AUTHOR=Kwok Gabriella M., O'Donoghue Margaret M., Doddangoudar Vijaya C., Ho Jeff , Boost Maureen V. TITLE=Reduced vancomycin susceptibility in porcine ST9 MRSA isolates JOURNAL=Frontiers in Microbiology VOLUME=4 YEAR=2013 URL=https://www.frontiersin.org/journals/microbiology/articles/10.3389/fmicb.2013.00316 DOI=10.3389/fmicb.2013.00316 ISSN=1664-302X ABSTRACT=

Porcine strains of livestock-associated methicillin resistant Staphylococcus aureus (LA-MRSA) have been recognized in many countries and have been shown to be able to cause human infection. Resistance to non-beta lactam antibiotics has been reported but non-susceptibility to vancomycin, which is known to occur in human MRSA, has so far not been observed in LA-MRSA. Such resistance is typically fairly low level involving changes in the cell wall thickness. The development of resistance is usually preceded by presence of a sub-population having an increased MIC, which is selected for by exposure to vancomycin. This study investigated vancomycin susceptibility of one hundred porcine MRSA isolates using three MIC methods including spiral gradient endpoint (SGE) technique which allows visualization of more resistant sub-populations. SGE revealed 16 strains with an MIC above 2.0 mg/L, of which 14 were determined to have MIC 4 mg/L by agar dilution (AD).
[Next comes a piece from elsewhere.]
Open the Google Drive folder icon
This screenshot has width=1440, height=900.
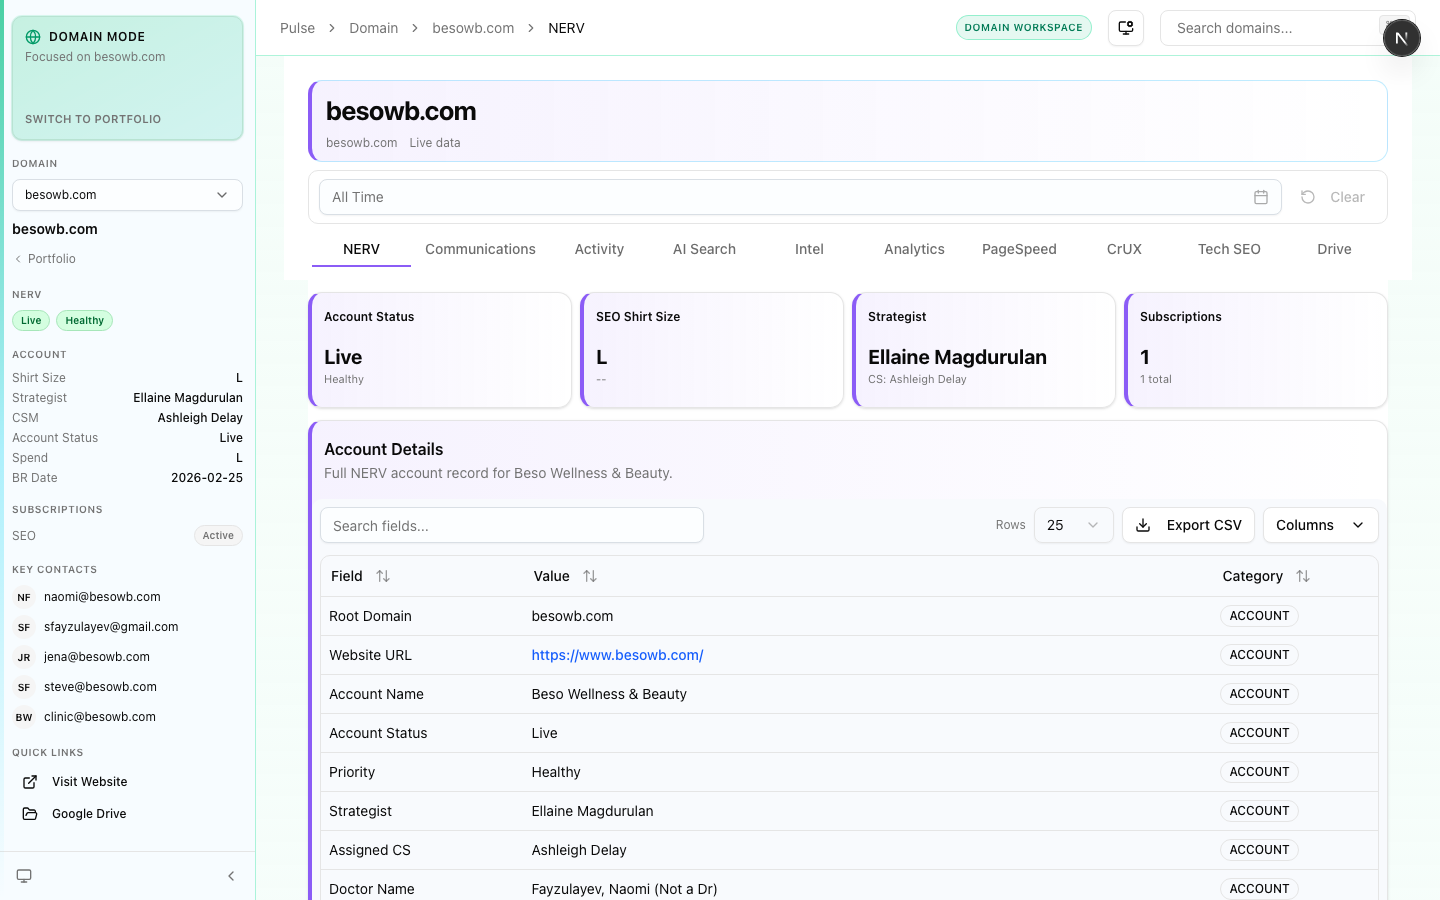30,814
SGE revealed a further two isolates with MIC < 2 mg/L had a sub-population >2 mg/L. In addition, trailing endpoints not reaching resistance were present in 26 isolates with MIC < 2 mg/L. Sequencing of the genes of the VraSR/GraSR two component systems of ten of the resistant strains for comparison with susceptible strains revealed changes, including the presence of stop codons, in vraS and graR, but these were not consistent in all isolates. Other genetic changes may contribute to vancomycin non-susceptibility and require investigation. As failure to respond to treatment has been reported in clinical isolates with MIC > 1.5 mg/L, the presence of vancomycin non-susceptibility in porcine isolates is of concern and further monitoring of LA-MRSA is essential.